Semiconductors
The transistor is the most manufactured object in human history - over 10 sextillion made since 1947.
What is a Semiconductor?
A semiconductor is a material (usually silicon) that conducts electricity under some conditions but not others. By doping silicon with small amounts of other elements (phosphorus for n-type, boron for p-type), engineers create regions that can be switched between conducting and insulating. This is the transistor - the fundamental building block of all modern electronics.
The Transistor Invention (1947)
John Bardeen, Walter Brattain, and William Shockley at Bell Labs invented the transistor on December 16, 1947, winning the 1956 Nobel Prize in Physics. It replaced the vacuum tube - smaller, more reliable, cheaper, and using far less power. Texas Instruments introduced the first silicon transistor in 1954. The integrated circuit (multiple transistors on one chip) followed in 1958.
Moore's Law
Gordon Moore observed in 1965 that the number of transistors on a chip doubled roughly every two years while cost halved. This "law" held remarkably well for 50 years. A 1971 Intel 4004 had 2,300 transistors. A modern Apple M3 Max chip has 92 billion. Moore's Law is now slowing as transistors approach atomic scale (current chips use 3nm nodes, approaching the size of individual silicon atoms).
How Chips are Made
Semiconductor fabrication is the most complex manufacturing process in human history. A silicon wafer is coated with photoresist, then exposed to extreme ultraviolet light through a mask, etching circuit patterns. This is repeated hundreds of times with nanometer precision. TSMC's most advanced fabs cost $20+ billion to build and require machines (ASML's EUV lithography systems) that exist nowhere else and take years to produce.

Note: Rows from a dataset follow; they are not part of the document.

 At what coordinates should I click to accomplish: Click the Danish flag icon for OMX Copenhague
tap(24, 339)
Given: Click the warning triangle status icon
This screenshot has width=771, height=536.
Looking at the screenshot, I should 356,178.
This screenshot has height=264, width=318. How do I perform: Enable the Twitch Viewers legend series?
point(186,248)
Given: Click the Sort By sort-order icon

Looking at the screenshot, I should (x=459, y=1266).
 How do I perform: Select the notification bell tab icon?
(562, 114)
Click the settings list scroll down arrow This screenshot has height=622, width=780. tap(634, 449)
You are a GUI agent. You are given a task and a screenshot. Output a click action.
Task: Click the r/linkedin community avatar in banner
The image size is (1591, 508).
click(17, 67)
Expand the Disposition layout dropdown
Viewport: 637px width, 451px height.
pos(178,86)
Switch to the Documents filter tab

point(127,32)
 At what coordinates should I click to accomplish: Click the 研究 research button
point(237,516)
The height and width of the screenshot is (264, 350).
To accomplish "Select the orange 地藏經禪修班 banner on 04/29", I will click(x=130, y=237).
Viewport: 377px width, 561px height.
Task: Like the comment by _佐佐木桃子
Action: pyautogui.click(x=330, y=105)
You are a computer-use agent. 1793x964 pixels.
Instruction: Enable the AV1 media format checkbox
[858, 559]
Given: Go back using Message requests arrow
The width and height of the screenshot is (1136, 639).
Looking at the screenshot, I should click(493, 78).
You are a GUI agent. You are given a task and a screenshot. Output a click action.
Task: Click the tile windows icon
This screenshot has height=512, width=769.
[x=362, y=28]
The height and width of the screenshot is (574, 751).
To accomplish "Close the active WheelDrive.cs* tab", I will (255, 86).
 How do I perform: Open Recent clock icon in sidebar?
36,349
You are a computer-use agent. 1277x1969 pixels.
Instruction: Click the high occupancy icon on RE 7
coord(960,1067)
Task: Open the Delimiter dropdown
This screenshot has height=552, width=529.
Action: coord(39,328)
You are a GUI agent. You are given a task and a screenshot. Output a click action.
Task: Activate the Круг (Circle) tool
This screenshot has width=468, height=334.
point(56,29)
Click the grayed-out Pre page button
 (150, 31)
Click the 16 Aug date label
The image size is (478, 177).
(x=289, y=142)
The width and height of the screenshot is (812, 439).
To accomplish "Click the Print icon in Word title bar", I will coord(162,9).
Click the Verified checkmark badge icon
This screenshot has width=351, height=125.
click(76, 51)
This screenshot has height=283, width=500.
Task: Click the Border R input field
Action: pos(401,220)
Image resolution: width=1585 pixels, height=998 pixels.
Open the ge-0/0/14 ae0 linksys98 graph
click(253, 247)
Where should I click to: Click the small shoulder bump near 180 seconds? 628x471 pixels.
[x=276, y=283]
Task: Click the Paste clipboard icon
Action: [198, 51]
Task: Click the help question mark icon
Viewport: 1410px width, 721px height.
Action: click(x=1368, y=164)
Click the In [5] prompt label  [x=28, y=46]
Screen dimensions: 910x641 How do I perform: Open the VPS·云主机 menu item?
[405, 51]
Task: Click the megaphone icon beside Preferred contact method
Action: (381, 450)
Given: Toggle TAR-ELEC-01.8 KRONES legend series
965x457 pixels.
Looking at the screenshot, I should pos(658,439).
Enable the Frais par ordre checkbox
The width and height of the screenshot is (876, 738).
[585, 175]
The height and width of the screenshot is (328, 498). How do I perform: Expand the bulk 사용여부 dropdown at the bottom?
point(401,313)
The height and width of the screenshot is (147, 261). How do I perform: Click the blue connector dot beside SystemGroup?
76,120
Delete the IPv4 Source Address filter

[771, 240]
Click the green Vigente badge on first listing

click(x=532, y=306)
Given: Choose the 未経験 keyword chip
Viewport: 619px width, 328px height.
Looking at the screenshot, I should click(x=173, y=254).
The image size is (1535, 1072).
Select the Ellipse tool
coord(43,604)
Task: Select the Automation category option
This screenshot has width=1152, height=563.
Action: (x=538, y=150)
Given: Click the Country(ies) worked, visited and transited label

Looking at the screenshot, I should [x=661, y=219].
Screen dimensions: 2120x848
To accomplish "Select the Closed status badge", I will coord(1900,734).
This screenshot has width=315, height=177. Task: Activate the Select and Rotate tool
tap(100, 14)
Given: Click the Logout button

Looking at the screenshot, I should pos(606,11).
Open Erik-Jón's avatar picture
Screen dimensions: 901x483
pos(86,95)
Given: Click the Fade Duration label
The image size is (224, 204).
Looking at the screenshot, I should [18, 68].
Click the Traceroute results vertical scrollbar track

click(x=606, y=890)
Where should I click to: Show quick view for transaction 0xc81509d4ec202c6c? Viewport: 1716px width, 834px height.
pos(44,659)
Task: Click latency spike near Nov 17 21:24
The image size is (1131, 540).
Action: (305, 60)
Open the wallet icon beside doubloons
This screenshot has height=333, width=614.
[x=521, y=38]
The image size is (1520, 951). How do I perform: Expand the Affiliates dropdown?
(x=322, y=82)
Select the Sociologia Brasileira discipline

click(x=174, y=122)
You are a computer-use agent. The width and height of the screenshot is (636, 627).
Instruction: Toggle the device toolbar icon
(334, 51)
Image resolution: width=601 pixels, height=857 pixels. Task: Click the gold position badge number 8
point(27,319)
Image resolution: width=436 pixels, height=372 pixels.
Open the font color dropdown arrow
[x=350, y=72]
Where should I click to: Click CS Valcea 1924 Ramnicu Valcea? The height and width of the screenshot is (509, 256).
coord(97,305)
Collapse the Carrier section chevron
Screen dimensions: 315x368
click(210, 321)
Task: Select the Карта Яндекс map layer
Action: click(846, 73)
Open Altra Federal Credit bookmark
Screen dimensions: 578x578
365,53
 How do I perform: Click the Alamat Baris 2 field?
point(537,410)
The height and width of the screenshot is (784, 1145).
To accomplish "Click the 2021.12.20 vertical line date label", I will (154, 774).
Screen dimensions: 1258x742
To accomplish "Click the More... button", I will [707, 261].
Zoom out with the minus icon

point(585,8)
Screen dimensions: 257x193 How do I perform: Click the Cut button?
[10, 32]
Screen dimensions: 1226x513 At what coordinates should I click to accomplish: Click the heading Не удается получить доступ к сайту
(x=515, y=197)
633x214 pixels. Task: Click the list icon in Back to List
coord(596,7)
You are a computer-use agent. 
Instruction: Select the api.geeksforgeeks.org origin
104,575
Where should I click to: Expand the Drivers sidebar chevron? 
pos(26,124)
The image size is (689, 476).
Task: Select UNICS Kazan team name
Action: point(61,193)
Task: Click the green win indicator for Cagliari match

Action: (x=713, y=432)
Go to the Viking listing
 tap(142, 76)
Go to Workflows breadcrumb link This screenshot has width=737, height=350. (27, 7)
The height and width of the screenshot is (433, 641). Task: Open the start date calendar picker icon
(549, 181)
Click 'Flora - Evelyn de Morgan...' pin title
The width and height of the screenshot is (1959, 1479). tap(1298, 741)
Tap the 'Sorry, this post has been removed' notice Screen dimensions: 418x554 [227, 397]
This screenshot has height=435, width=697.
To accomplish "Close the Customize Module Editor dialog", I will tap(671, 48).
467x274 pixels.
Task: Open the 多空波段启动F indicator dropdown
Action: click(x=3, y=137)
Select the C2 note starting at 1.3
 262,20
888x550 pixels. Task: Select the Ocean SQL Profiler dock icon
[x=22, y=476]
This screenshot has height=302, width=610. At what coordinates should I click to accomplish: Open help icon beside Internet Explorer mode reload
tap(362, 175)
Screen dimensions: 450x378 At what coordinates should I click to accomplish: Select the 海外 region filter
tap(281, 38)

The Global Chip Supply Chain
No single country can make advanced chips alone. Dutch company ASML makes the only EUV machines in the world. Japan supplies specialty chemicals and materials. Taiwan (TSMC) and South Korea (Samsung) do the most advanced fabrication. The USA designs many chips (Intel, AMD, Nvidia, Apple, Qualcomm) but manufactures fewer. This interdependence creates massive geopolitical tension, particularly between the USA and China.
GPUs and the AI Boom
Graphics Processing Units (GPUs) were designed for rendering 3D games by processing millions of simple calculations in parallel. Researchers discovered this parallel architecture was perfect for training neural networks. Nvidia's CUDA platform (2006) let researchers use GPUs for general computation. Nvidia's market cap went from $300 billion in 2022 to over $3 trillion by 2024, driven entirely by AI demand for its H100 chips.
Chips and Nuclear Technology
Radiation hardened chips are essential for nuclear power plants, weapons systems, and space applications. Normal chips are disrupted by ionizing radiation which flips bits (single-event upsets). Rad-hard designs use larger transistors, redundant circuits, and special materials to resist this. The electronics inside nuclear reactors must function reliably for 40-60 years in a high-radiation environment.